─── Exercise input

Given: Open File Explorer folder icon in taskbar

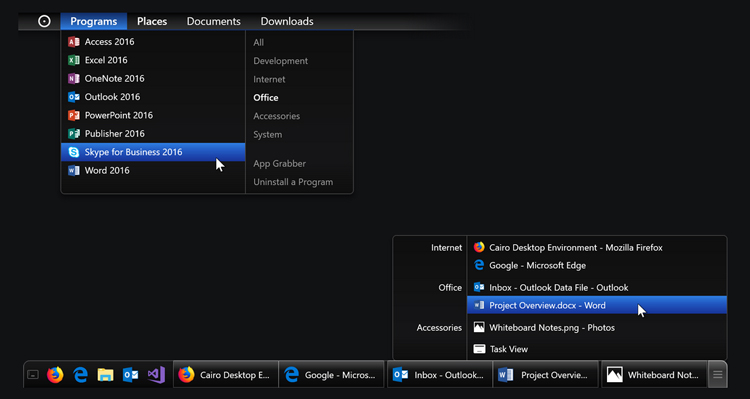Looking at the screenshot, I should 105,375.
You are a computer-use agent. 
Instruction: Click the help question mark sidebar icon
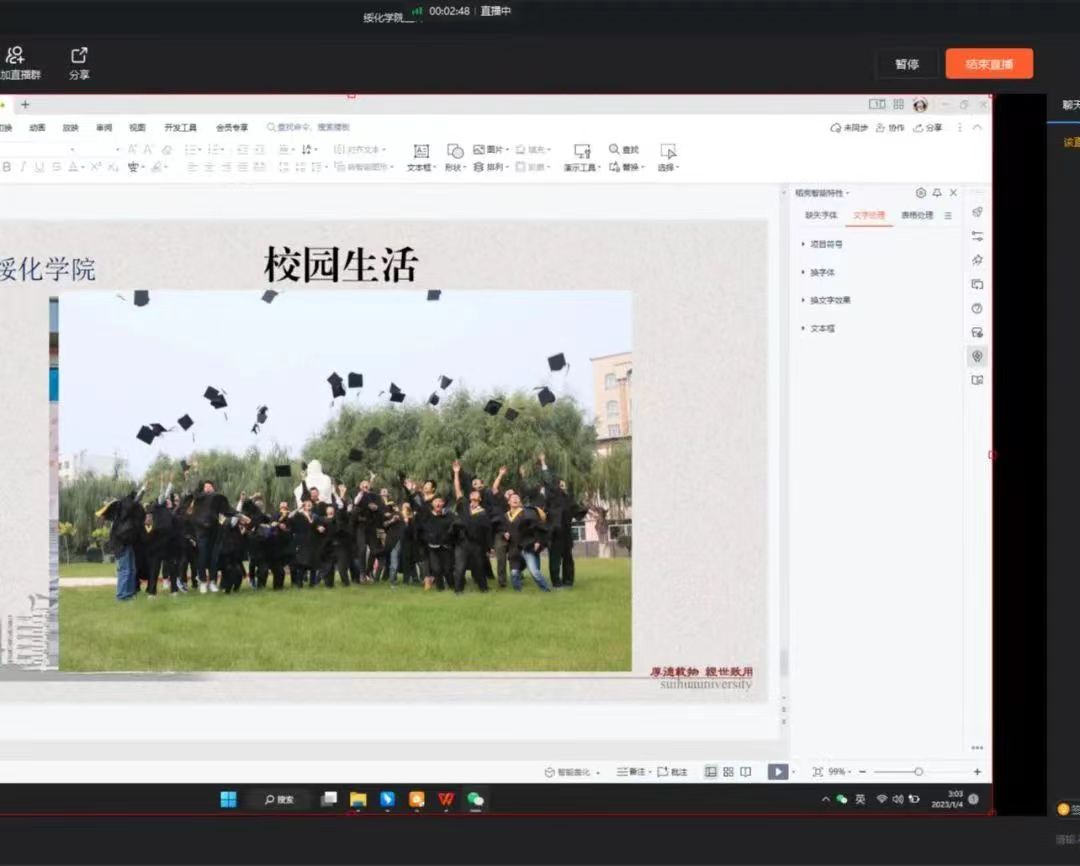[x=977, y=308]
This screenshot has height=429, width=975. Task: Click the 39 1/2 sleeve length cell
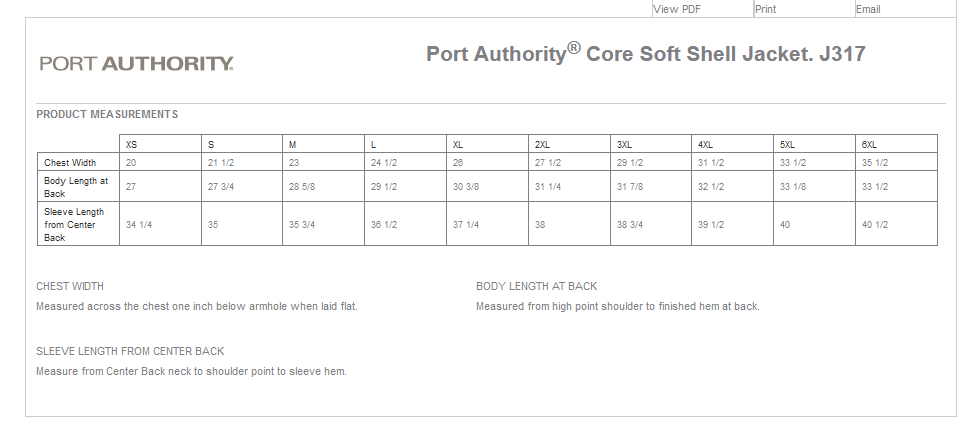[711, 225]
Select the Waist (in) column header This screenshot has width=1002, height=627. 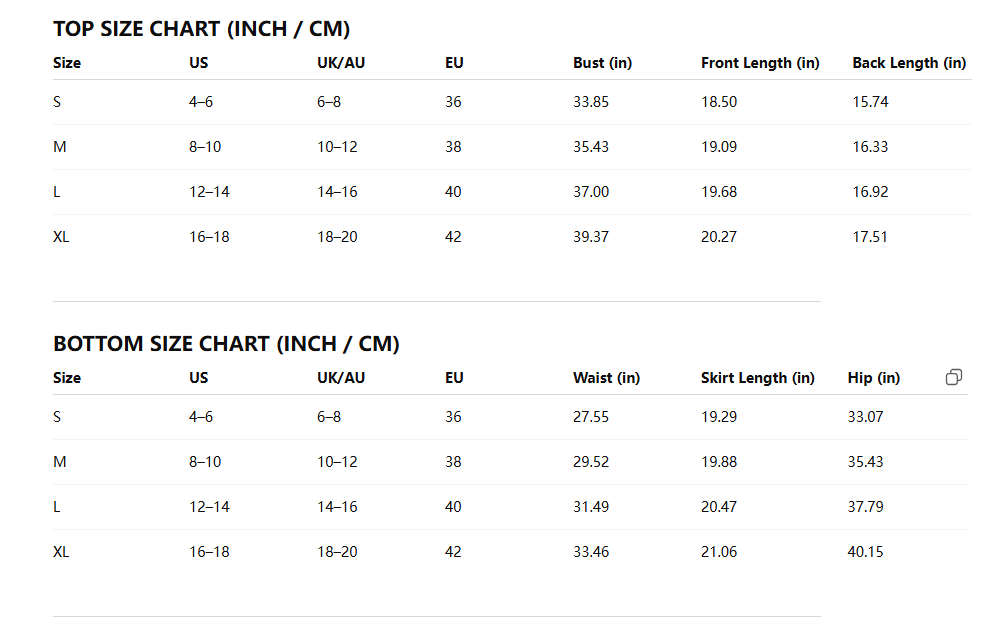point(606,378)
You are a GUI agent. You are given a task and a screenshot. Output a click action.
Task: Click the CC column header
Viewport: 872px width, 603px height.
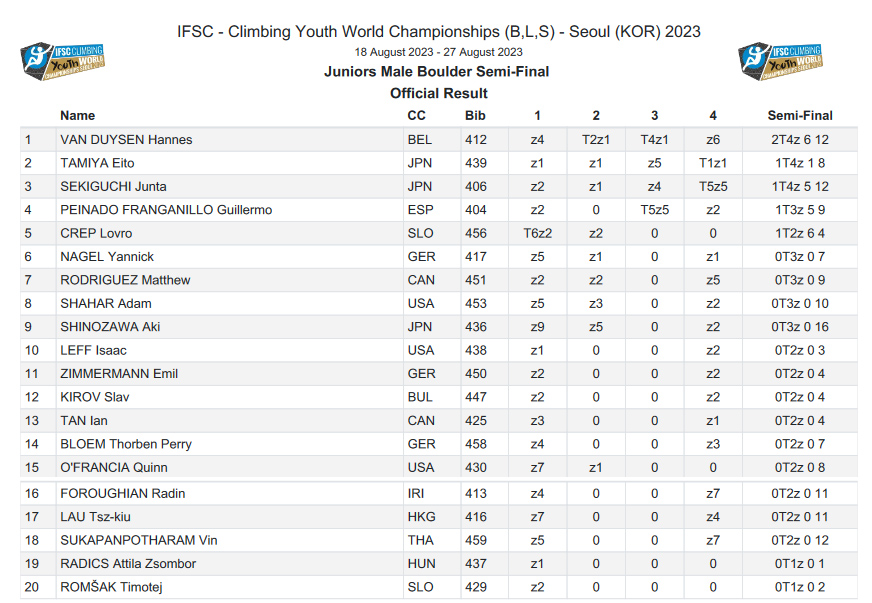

──────

§ **Request**:
Gather every line of the items above that contains the word "agent".

§ **The result**:
You are a computer-use agent. 
You are a GUI agent. You are given a task and a screenshot. Output a click action.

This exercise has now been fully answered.